Beautifully Broken

Beautifully Broken

5 Years of fighting a chronic illness & adapting my ever-changing health to allow me to continue training.

I’ve been a gym fanatic for almost my whole adult life. I love nothing more than the rush of endorphins after a good training session.

Life changed for me in October 2014, after years of suffering toilet and tummy issues, which were being monitored without a diagnosis by my consultant since 2006. On the 10th of October, 2014, things became much more serious. I was rushed into the Glasgow Royal Infirmary in excruciating pain. To look at me, you would have thought I was 9 months pregnant, while in actual fact, I was full of poo.

After years of numerous acute hospital admissions, I was finally diagnosed with Pelvic Floor dysfunction along with complete paralysis of my rectum, anus, and urethra muscles. Basically, I could no longer pee or poo naturally like a “normal” person. I relied on machines and catheters for 2 years to empty my system of waste. As a young woman in her 30’s, I became withdrawn, ashamed, and embarrassed. I pulled out of social events would cancel last minute on friends and sunk into a depression.

I still, however, loved going to the gym; this became my saving grace. I adapted my sessions and continued my training with the support of friends and fitness professionals.
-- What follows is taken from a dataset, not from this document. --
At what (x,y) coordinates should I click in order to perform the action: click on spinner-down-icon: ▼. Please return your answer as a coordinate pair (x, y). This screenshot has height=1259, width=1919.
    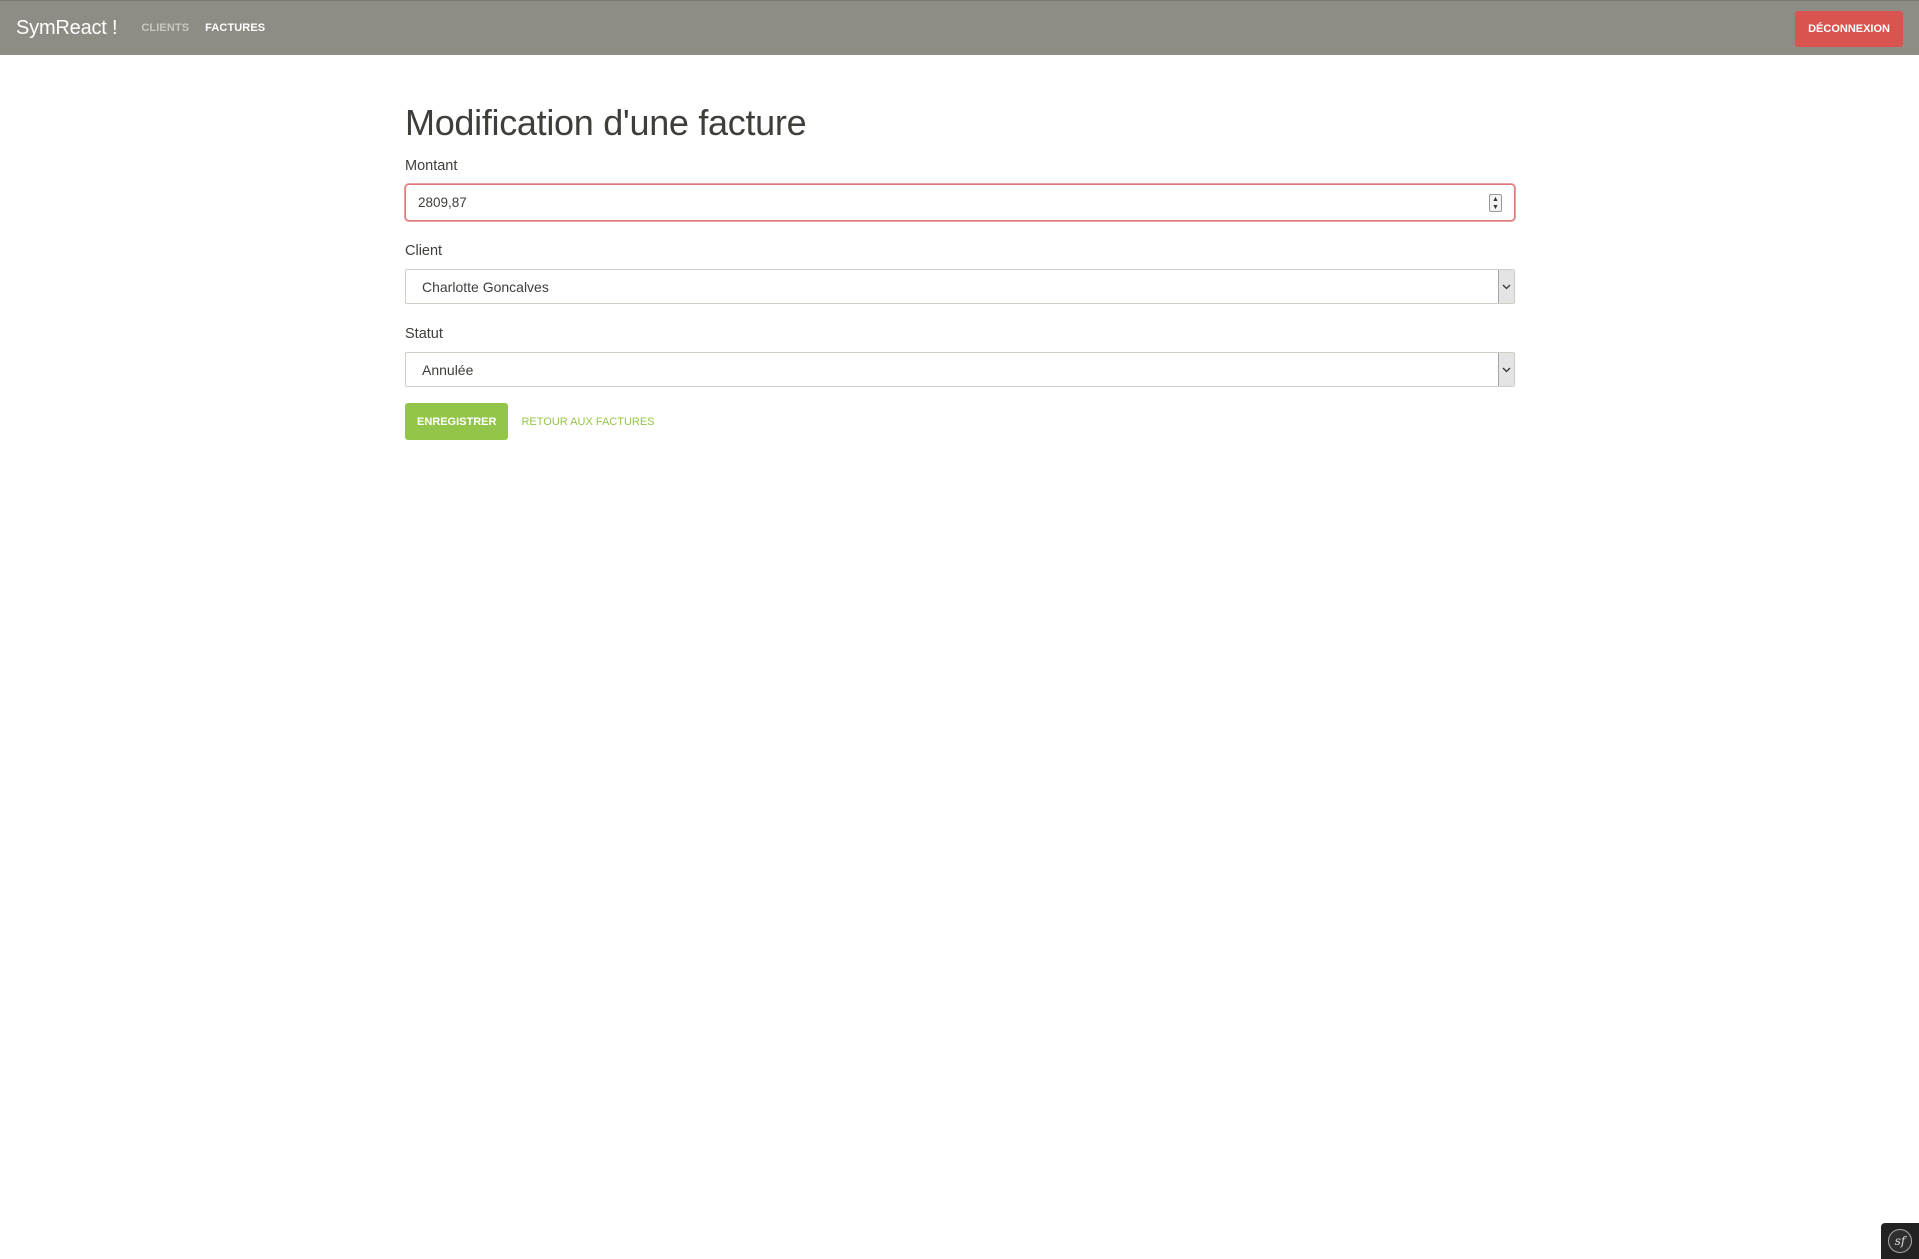
    Looking at the image, I should click on (1496, 208).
The gym became my safe haven, a place where I could forget my worries and just be me, nobody judged me for wearing a foley catheter on my leg (bag to collect urine) they just helped me to adapt my training plans around it.
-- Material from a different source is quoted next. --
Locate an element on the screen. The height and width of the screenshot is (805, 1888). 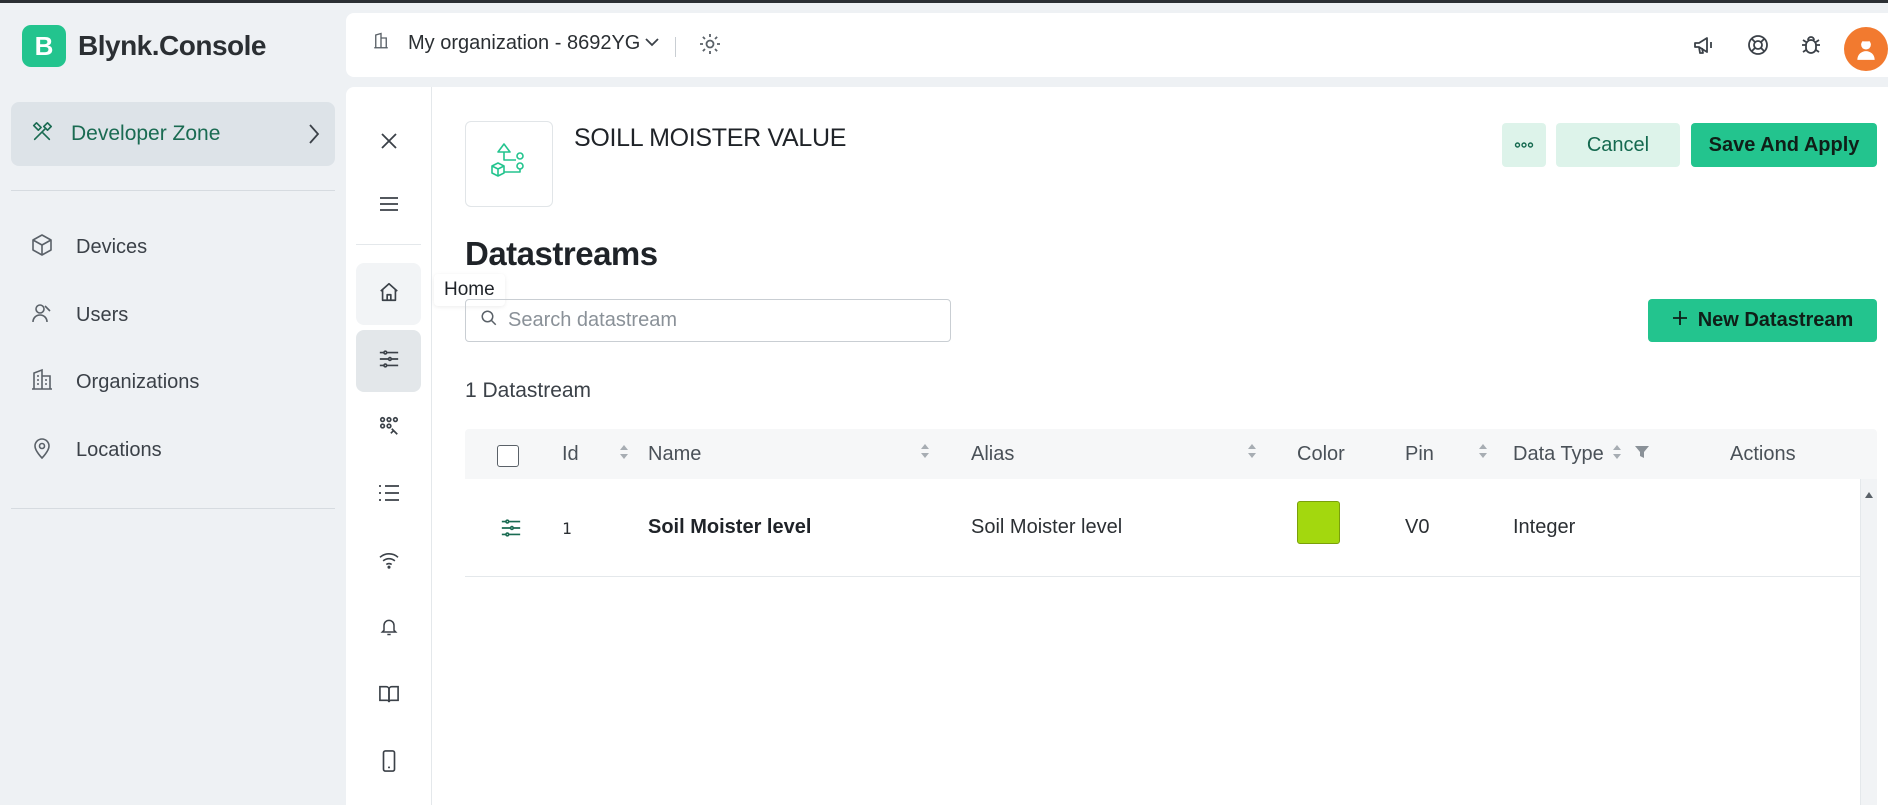
column-header-data-type: Data Type is located at coordinates (1582, 454).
After each hospital admission, I would return to the gym as soon as I possibly could. Exercise was great for my gut health but also my mental health. However, my condition continued to deteriorate, and the decision was made to perform a procedure to allow me to have what is commonly known as a stoma created. This would allow me to poop out of my stomach by pulling my small intestine outwith my body, preventing my waste, aka poop to pass through my non-working colon, rectum, and anus. I became what we are refer to as an Ostomate. My ileostomy surgery was successful and allowed me to live without the pain id lived with for all those years. However, having an ileostomy (form of stoma procedure), I found I then had new challenges ahead, especially in regards to my training.

Now, after all this, you are most likely thinking, “surely you have given up the gym now,” my answer to that is “not a chance.” I’ve spent 5 months recovering, allowing my abdominal muscles to heal, the NHS have given me a hernia support belt to allow me to continue training in amature bodybuilding so giving up is not an option.
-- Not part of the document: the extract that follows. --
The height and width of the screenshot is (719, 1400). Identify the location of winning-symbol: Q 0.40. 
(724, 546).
I believe when you are faced with challenges such as a chronic illness or something like basic weight loss, it's essential to have a good positive mindset to help get you motivated into taking the first steps forward into your new journey.

For me, my anxieties were about my clothes fitting or my bag leaking out poo in the gym, which people could see or smell. Instead of wallowing in self-pity, I decided to actively look for help and ways to break down the barriers in my head. First of all, my friend Vivienne McLaughlin also known as ‘The wee pt’, offered to help build my confidence up and ensure I wasn’t training any core muscles that I shouldn’t to prevent a hernia. With that in place, I then entered into a conversation with Carly Thomson after discussing how amazing it would be to win a pair of the gluteywear leggings. The leggings are a perfect design with great support for someone like me who has a stoma bag. I’ve since tried them out, and I can honestly say they gave me the confidence to train without anxiety through their support and flattering design.

Thank you, Carly, for your kindness and help regaining my confidence in gym wear.